After winning the competition at 4.40m, she added first attempt clearances at 4.50m, 4.60m and 4.70m to add 19cm to her own Asian indoor record set in Xianlin one year ago. It was also an outright career best performance for the 26-year-old, who arrived in Doha with a 4.66m personal best, also set last year.
“I was ready to jump 4.80, but even 4.70, a new absolute area record, is a very satisfying result,” said the lanky 1.85m-tall Li, a finalist at the world championships in Beijing last year.
“It was only my first competition indoors this year and I hope I will jump higher in Portland when it matters most. I am confident I can do better than that. I don’t only want to be the tallest pole vaulter, but also the best.”
Mutaz delight home crowd
As expected, Mutaz Barshim of Qatar dominated the high jump competition with a 2.35m clearance and a pair of tantalizingly close attempts at 2.40m to highlight the opening day of the 7th Asian Indoor Athletics Championships as the Aspire Dome in Doha.
Entering the competition with an easy clearance at 2.24m, the reigning world indoor champion and Olympic bronze medallist needed two tries at both 2.31m and 2.35m before sailing clear.
But he didn’t really come alive until the bar was raised to a would-be world-leading 2.40m. He came closest with his third attempt, just grazing the bar with his calves before falling back to earth.
“Sometimes all you expect from a competition is to win, but there are also days you aim for the record. Today I focused on winning the Asian title,” said Barshim, who topped 2.36m in Mälmo, Sweden, six days ago.
“I am not setting goals prior to each meeting, to jump 2.40 or higher. I am concentrating in each attempt, taking it step by step.”

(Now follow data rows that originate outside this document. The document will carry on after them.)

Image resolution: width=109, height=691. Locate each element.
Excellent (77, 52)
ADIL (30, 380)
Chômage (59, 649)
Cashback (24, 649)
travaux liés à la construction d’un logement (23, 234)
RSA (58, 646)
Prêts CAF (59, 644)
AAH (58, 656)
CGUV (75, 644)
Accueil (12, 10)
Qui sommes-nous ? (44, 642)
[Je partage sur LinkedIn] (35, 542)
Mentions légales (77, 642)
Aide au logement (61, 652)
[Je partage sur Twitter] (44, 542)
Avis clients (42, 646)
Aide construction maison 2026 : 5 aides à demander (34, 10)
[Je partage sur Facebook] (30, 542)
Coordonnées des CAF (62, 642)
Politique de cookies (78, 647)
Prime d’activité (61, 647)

Barshim confirmed that he won’t compete again until the IAAF World Indoor Championships in Portland, Oregon, USA, in four weeks time.

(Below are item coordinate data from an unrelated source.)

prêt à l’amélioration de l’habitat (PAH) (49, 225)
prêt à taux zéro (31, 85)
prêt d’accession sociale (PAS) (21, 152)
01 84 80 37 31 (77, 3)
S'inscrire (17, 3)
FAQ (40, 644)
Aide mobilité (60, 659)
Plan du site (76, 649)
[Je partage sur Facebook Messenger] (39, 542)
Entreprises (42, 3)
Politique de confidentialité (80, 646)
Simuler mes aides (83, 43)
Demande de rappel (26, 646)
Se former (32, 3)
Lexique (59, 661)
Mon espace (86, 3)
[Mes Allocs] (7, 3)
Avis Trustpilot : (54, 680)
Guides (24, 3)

Tatian, Zybakina Take 60m Titles
There was a surprise in the men’s 60 metres, where Hassan Hossein Tatian pulled away from the field to prevail in 6.56, a championships record, to lead a 1-2 sweep for Iran.

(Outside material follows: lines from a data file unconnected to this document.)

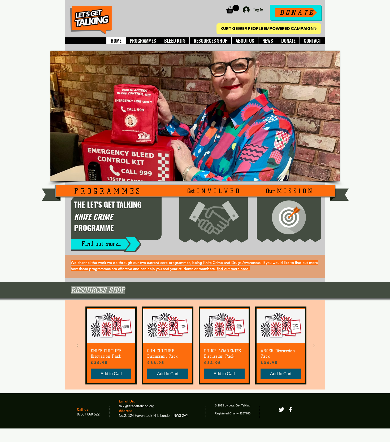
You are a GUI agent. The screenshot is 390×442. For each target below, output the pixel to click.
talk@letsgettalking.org (136, 406)
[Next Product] (314, 345)
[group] (196, 345)
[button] (232, 9)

“I am so excited I have never ran faster before," said the 22-year-old who won the Asian junior 100 metres title in 2012. Here he improved his career best by 0.09 seconds, a important step, he said, towards his goal to reach the Olympic final later this year.
Teammate Reza Ali Ghasemi took silver in 6.66 with Eric Shauwn Cray (6.70) of The Philippines finishing third.
Disappointment struck host Qatar in the semi-finals when three-time champion Samuel Francis and teammate Tosin Ogunode, both medal favourites, exited the competition with false start disqualifications.
In the women’s race Viktoriya Zyabkina of Kazakhstan overcame a sluggish start to win handily in 7.27, well clear of China’s Yuan Qiqi (7.33).
“My start is always sluggish, but today I didn’t pay the price as I managed to catch my opponents and beat them,” Zyabkina said. “If I improve my start I can run 7.05.”
Mayookha Johny controlled the long jump competition from the outset, with a 6.35m leap, an effort that propelled her to India's first Asian indoor title in the event. Bui Thi Thu Thao of Vietnam took silver with a 6.30m best, with Olga Rypakova finishing third for Kazakhstan. Rypakova returns to action on Saturday in her main event, the triple jump.
Elsewhere, Betlhem Desa Betlhem of United Arab Emirates blew by Tigist Gashaw Belay with 100 metres to go to prevail in a tactical 1500m contest, besting the Bahraini by more than half a second in 4:21.65 to claim the first medal ever at these championships for the UAE.
Geng Shuang led a 1-2 finish for China in the women's shot put with an 18.06m effort, more than half a metre better than Guo Tianqian.
The morning’s opening round action included an Asian 400m record by Oluwakemi Adekoya of Bahrain. In a solo effort, the 23-year-old clocked 51.68 to break the previous mark of 52.27 set by Yajun Li of China in 1996.